Following on from my recent article about archiving, Sony is expanding its Optical Disc Archive system with faster drives and new robot systems enabling Petabytes of storage
Last year Sony launched a range of products that may answer some of the issues associated with archiving to LTO tape or Hard drives. The ODS-D55U was the first in a family of Optical disc archive solutions that use cartridges containing rewritable Blu-ray discs, with each cartridge holding 12 discs, but when they are loaded the computer sees them as a single large volume. Cartridges currently come in sizes up to 1.2TB for rewritable disks or 1.5TB for write once discs. The system has the benefit of random access, so recovering files from different locations on the cartridge should be faster than LTO. Also, because the data is written to the disc optically rather than magnetically the expected lifespan of the data is 50 years and it is resistant to humidity, dust and water.
This year Sony is expanding the range with the ODS-D77U, an updated version of the ODS-D55U with read and write speeds that are twice as fast, allowing data to be written at up to 420Mbps and read at 660Mbps. Both the ODS-D55U and the ODS-D77U can be used stand alone, connected to a PC or Mac via USB3. There are also fibre channel variants which can be fitted in a robotic library unit to provide automatic access to multiple cartridges.
The system comes with a software package to manage the content of the archive; Sony's "Content Manager" software controls transferring media to the cartridges and has a very clean and visual interface.
Each cartridge has a built in RFID tag so the drives automatically know which cartridge is loaded, you can also print labels with QR codes to allow external systems to read the information. Content Manager generates proxies of the media and stores them locally, so you can browse the content of the archive without having the cartridge loaded. The UI is completely browser based so I expect that this will be opened up to support multiple users.
The software also has a couple of interesting tricks up its sleeve which are not enabled in version one but are expected soon. The first is speech transcription; when media with dialogue is loaded into the system the software will transcribe the speech to a searchable text file which can then be used to search the archive.
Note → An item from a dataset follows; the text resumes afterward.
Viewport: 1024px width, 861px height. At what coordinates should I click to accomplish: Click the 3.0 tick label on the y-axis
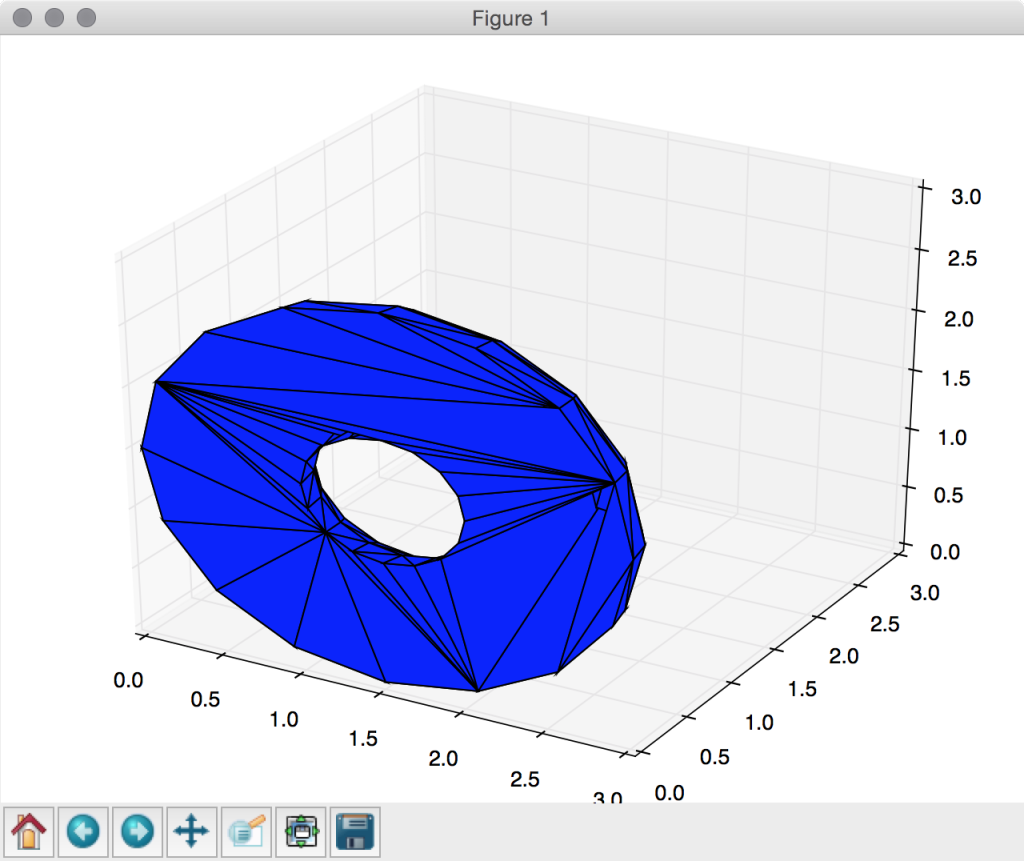(x=922, y=592)
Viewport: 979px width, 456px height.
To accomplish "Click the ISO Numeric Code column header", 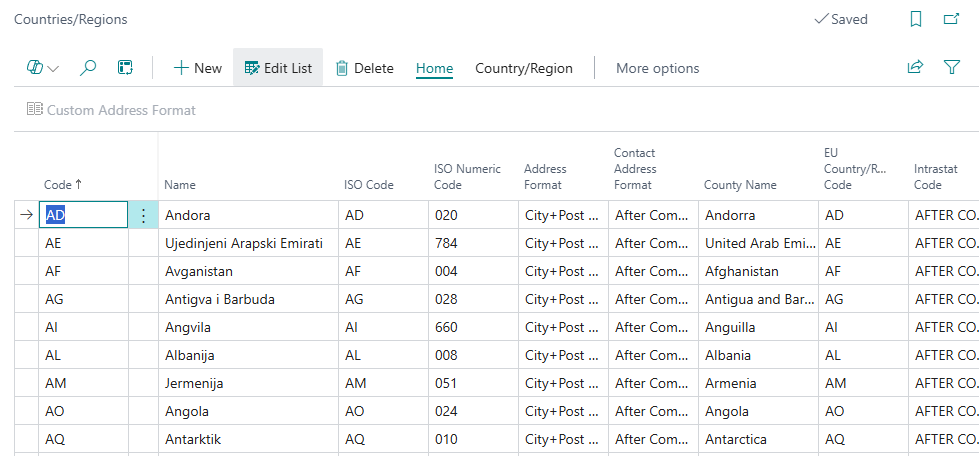I will point(467,176).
Very interesting for tracking down quotes and soundbites and it will work with different languages. The second interesting function is facial recognition; if you give the system three sample images of someone's face it will scan the archive and find content that matches that person, this could be very useful for documentary, current affairs or reality type programmes.
Sony will be demonstrating the Optical Disc Archive system on their stand at IBC next month.